Greg Zglinski  |  Suisse, Pologne, Autriche  |  2017  |  95 minutes
 
On pourrait, au sujet d’Animals, reprendre le mot d’Alfred Hitchcock sur le montage (« It’s pure cinema. ») ou celui de mon ami monteur Stéphane Tremblay (« Le monteur, c’est le Maître du temps. »). Car ce film est un film de montage. Nick, chef cuisinier de profession, trompe sa femme Anna, auteure de livres pour enfants, avec Andrea, qui habite quelques étages au-dessus, anciennement acoquinée avec Harald, un fleuriste dépressif. Confiant l’appartement à Mischa, une bizarroïde cougar, le couple part en vacances pour plusieurs semaines dans un chalet suisse que l’on dirait abandonné, mais frappe, sur la route, un mouton. À partir de là, tout se floute. Quel jour sommes-nous ? Depuis quand sommes-nous là ? Combien de temps reste-t-il ? Le monteur brouille les pistes. Puis, par d’ingénieux raccords plastiques, il tisse des liens qu’il nous invite à dénouer : au chalet, Anna, un bandeau sur la tête, tente d’ouvrir une porte donnant sur une mystérieuse pièce tandis qu’à l’appart’, Mischa, un bandeau sur la tête, tente d’ouvrir une porte donnant sur une mystérieuse pièce — l’une se coupe au doigt, l’autre aussi — l’une baise, l’autre aussi — l’une ouvre finalement la porte, l’autre aussi — et la pièce du chalet, et la pièce de l’appart’, donnent toutes deux sur le salon d’Andrea (jouée par la même actrice qui joue Mischa), la maîtresse de service, qui s’est défenestrée. Film de montage ? Buñuelien, Lynchéen, Fellinien… ? On joue avec le temps, certes, mais avec l’espace aussi, et les causalités. L’un fait des rêves dans les rêves de l’autre. Les personnages évoluent dans deux endroits différents en même temps, voire dans deux temporalités différentes en même temps. Un superbe film en forme d’énigme sur la fin du couple, le mensonge et la tricherie auquel on nous invite à jouer, à l’instar de leurs personnages. « Qualité de ce film? ». Lettre : « B ». Beau, Bon, Bouleversant… (Jean-Marc Limoges)

TRAVAIL DEMANDÉ – Restituez mot pour mot l'intégralité de la critique du film Animals. Appuyez-vous uniquement sur la critique.

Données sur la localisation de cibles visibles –

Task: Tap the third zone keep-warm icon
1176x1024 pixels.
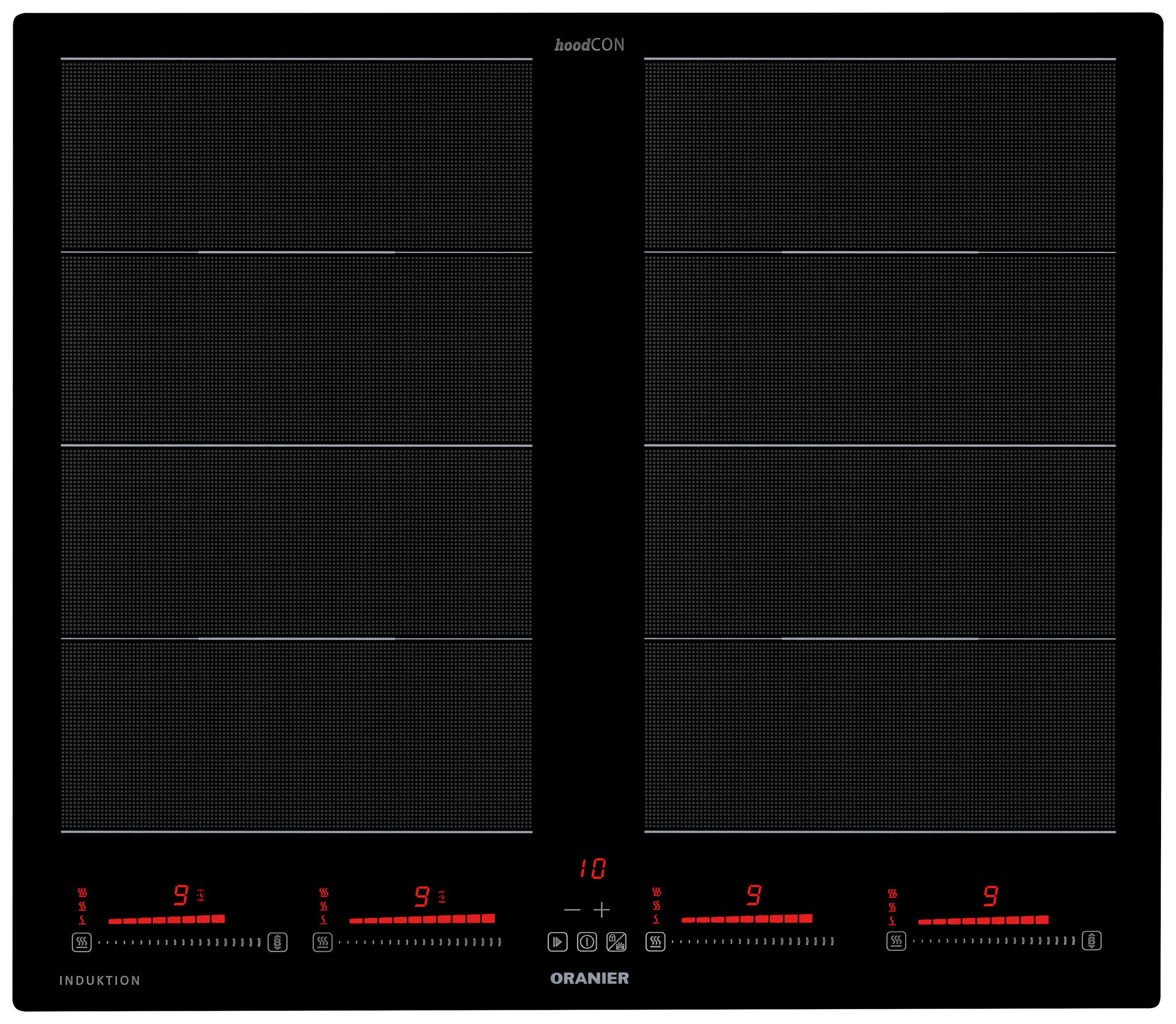Action: tap(655, 941)
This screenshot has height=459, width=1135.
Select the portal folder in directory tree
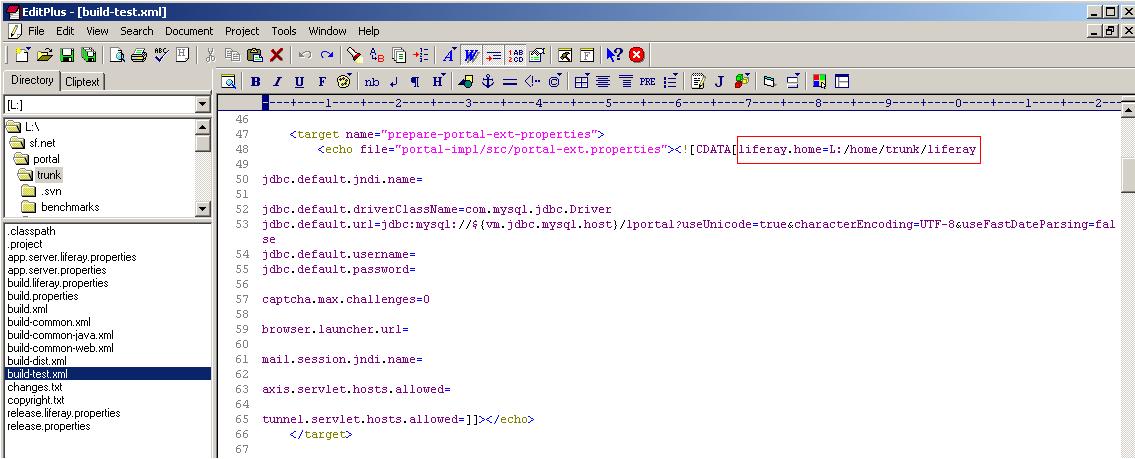tap(46, 159)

SOLUTION PROPOSÉE –
Greg Zglinski  |  Suisse, Pologne, Autriche  |  2017  |  95 minutes
 
On pourrait, au sujet d’Animals, reprendre le mot d’Alfred Hitchcock sur le montage (« It’s pure cinema. ») ou celui de mon ami monteur Stéphane Tremblay (« Le monteur, c’est le Maître du temps. »). Car ce film est un film de montage. Nick, chef cuisinier de profession, trompe sa femme Anna, auteure de livres pour enfants, avec Andrea, qui habite quelques étages au-dessus, anciennement acoquinée avec Harald, un fleuriste dépressif. Confiant l’appartement à Mischa, une bizarroïde cougar, le couple part en vacances pour plusieurs semaines dans un chalet suisse que l’on dirait abandonné, mais frappe, sur la route, un mouton. À partir de là, tout se floute. Quel jour sommes-nous ? Depuis quand sommes-nous là ? Combien de temps reste-t-il ? Le monteur brouille les pistes. Puis, par d’ingénieux raccords plastiques, il tisse des liens qu’il nous invite à dénouer : au chalet, Anna, un bandeau sur la tête, tente d’ouvrir une porte donnant sur une mystérieuse pièce tandis qu’à l’appart’, Mischa, un bandeau sur la tête, tente d’ouvrir une porte donnant sur une mystérieuse pièce — l’une se coupe au doigt, l’autre aussi — l’une baise, l’autre aussi — l’une ouvre finalement la porte, l’autre aussi — et la pièce du chalet, et la pièce de l’appart’, donnent toutes deux sur le salon d’Andrea (jouée par la même actrice qui joue Mischa), la maîtresse de service, qui s’est défenestrée. Film de montage ? Buñuelien, Lynchéen, Fellinien… ? On joue avec le temps, certes, mais avec l’espace aussi, et les causalités. L’un fait des rêves dans les rêves de l’autre. Les personnages évoluent dans deux endroits différents en même temps, voire dans deux temporalités différentes en même temps. Un superbe film en forme d’énigme sur la fin du couple, le mensonge et la tricherie auquel on nous invite à jouer, à l’instar de leurs personnages. « Qualité de ce film? ». Lettre : « B ». Beau, Bon, Bouleversant… (Jean-Marc Limoges)